The authors interpret the new result from HST as placing a lower boundary on an introgression from Africans to Neandertals at more than 290kya, which explains why Africans are genomically closer to Neandertals than to Denisovans.
Of course, when one looks at the mitochondrial phylogeny, it has the form:
(Denisovans, (Neandertals, Modern Humans))
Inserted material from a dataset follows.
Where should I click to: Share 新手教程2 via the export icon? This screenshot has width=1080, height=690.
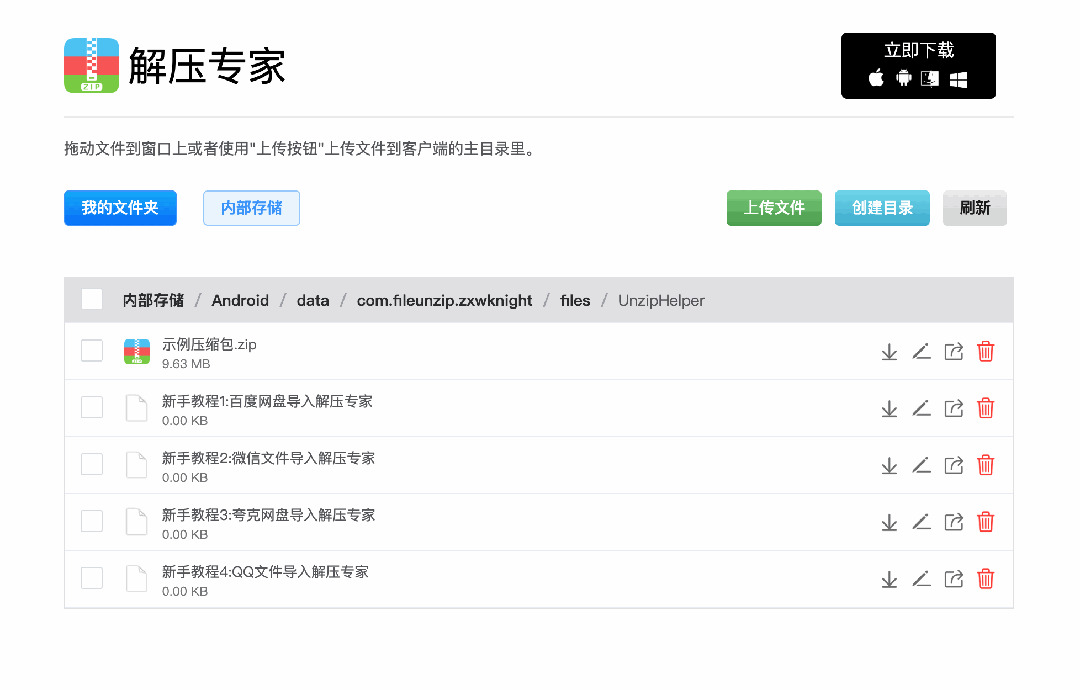coord(953,465)
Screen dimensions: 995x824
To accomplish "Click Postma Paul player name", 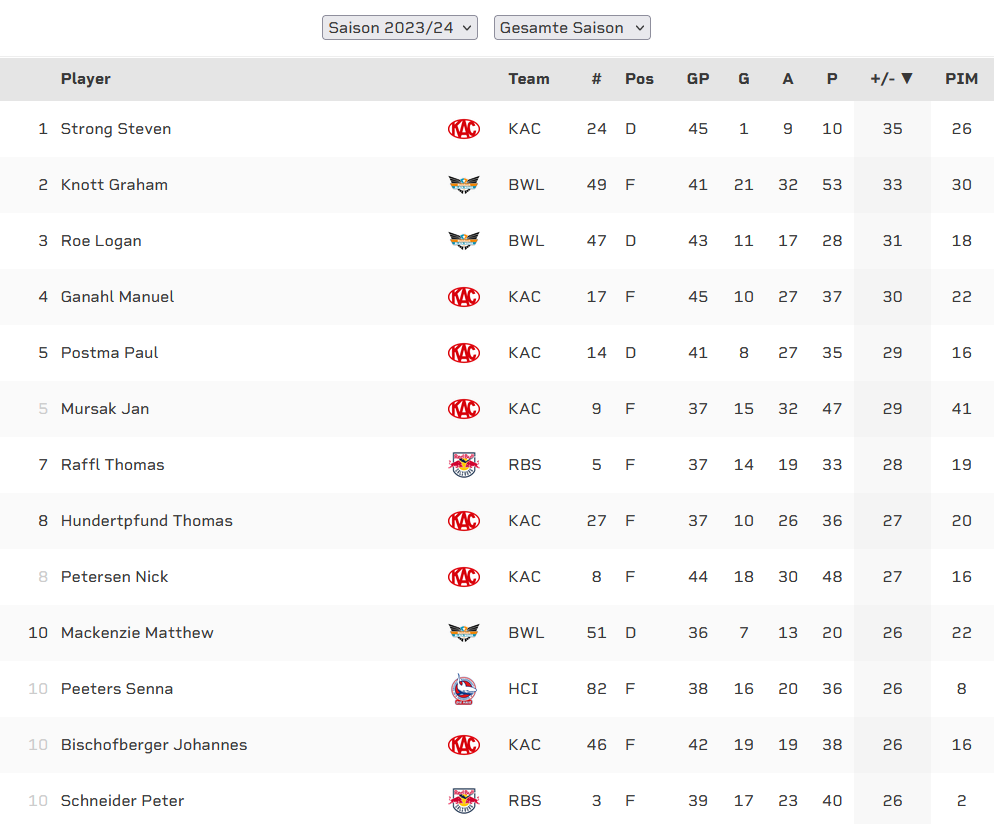I will (x=109, y=353).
Within the Modern Humans, Eurasians are a branch of a tree which is mostly African. This has been interpreted for decades as evidence for the Out of Africa hypothesis for the origin of Modern Humans. But, within the phylogeny as a whole, Modern Humans are a branch of the Eurasian tree. This has not (why?) in general been interpreted as evidence for Out of Eurasia for the common ancestor of Modern Humans and Neandertals.
It seems to me that this hypothesis, that Modern Humans and Neandertals stem from a non-African ancestor (a non-African population of H. heidelbergensis, for example), has much to recommend it.I guess the science isn't quite settled yet.
Eurasia has twice the size of Africa and has been home to hominins for ~1.8 million years. It was inhabited by diverse hominins, and thanks to blind luck we discovered that as late as a few tens of thousands years ago, it also sported two of the populations that split off before anyone else: first H. floresiensis, and second Denisovans.
While a North African source of modern humans is plausible, the data seems to favor a Eurasian origin of the (Modern Human, Neandertal) ancestor.